Differences in the pharmacokinetics and mechanisms of action between cytotoxic chemotherapy and adoptive T cell therapies have important implications for phase I clinical trials and determination of therapeutic range. (a) Patient-to-patient variation in drug levels (orange line) is small for chemotherapeutics. Drug exposure (the area under the curve) is predictable and, in the case of toxicity, can be terminated by stopping drug dosing (each dose is indicated by an arrowhead). The efficacy of chemotherapy derives from the greater sensitivity of tumors than vital normal tissues to the cytotoxic actions of the drug. This difference in tissue sensitivity creates a therapeutic window (gray shaded area) between the minimum effective dose (MED) (the dose at which tumor regression occurs) and the maximum tolerated dose (MTD) (the dose at which intolerable toxicities occur) of the drug. (b-c) Because engineered T cells used in ACT are produced on a patient-to-patient basis their pharmacokinetics fluctuate substantially (blue shaded area).

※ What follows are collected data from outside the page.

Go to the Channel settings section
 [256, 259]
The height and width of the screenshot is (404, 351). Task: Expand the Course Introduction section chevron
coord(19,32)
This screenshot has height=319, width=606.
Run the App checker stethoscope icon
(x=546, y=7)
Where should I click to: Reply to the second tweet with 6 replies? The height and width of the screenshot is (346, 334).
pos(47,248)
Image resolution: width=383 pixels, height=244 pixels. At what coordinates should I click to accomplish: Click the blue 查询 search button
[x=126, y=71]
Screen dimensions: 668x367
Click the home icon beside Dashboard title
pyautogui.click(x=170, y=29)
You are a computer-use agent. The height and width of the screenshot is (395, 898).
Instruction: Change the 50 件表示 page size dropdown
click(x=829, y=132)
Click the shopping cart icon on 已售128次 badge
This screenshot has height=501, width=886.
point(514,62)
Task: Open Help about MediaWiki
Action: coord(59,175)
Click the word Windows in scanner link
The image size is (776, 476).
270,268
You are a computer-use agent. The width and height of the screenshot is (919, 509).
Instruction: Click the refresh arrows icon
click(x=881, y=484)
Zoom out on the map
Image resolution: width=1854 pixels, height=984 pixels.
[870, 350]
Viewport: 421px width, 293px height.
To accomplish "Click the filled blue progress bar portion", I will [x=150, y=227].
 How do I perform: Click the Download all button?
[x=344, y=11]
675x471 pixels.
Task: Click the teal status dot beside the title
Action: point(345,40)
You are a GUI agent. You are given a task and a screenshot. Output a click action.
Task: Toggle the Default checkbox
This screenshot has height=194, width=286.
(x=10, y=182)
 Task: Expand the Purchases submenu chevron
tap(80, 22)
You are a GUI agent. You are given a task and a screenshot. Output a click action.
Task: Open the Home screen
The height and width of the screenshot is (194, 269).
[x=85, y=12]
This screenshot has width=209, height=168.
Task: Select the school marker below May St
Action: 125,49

Given this variability, it is not clear that the MTD from one cohort of patients can be broadly applied to others. Furthermore, safe phase I testing is challenging because infused T cells do not degrade predictably but rather – unlike any other type of cancer treatment – increase in quantity (due to T cell proliferation) and can persist indefinitely (due to formation of long-lived memory T cell populations) following infusion. Therefore, in the case of adverse events, exposure to T cell therapies cannot be terminated reliably by the standard approach of stopping drug dosing ^,. (b) A therapeutic window (red shaded area) in which durable regression of high-tumor-burden disease occurs without debilitating autoimmunity has thus far not been identified for any cellular therapy directed against antigens expressed by tumors and essential healthy tissues^–,,. (c) Targeting an antigen that is not expressed by healthy tissue opens the therapeutic window (gray shaded area, by increasing the MTD) for ACT because direct cytotoxicity to normal tissues does not occur, even at high doses of cells.

Figure 4

T cells may target healthy tissues more efficiently than tumors, independent of the relative abundance of target antigen on each tissue. This phenomenon may preclude identification of a therapeutic window based on enhanced sensitivity of tumor compared to healthy tissue to T cell-mediated killing. Because high-avidity T cells have exquisite sensitivity for their target antigens and can recognize even single complexes of target peptide-MHC, healthy tissues expressing even small quantities of antigen but possessing intact antigen processing and presentation machinery might be highly vulnerable to T cell-mediated killing (left panel). Once initiated, such T cell killing can be amplified by the proliferation of T cells and by the mutual activation of T cells and antigen presenting cells. Despite expressing potentially large quantities of target antigen, tumors are prone to genomic instability, defects in antigen processing and presentation (e.g. defects in transporter associated with antigen processing function (TAP), proteosomal subunits, β-2 microglobulin, and MHC molecules) (right panel). As such they may not present target antigen to engineered T cells. Tumors may be further protected by their production of cell surface and soluble molecules that inhibit T cell activation.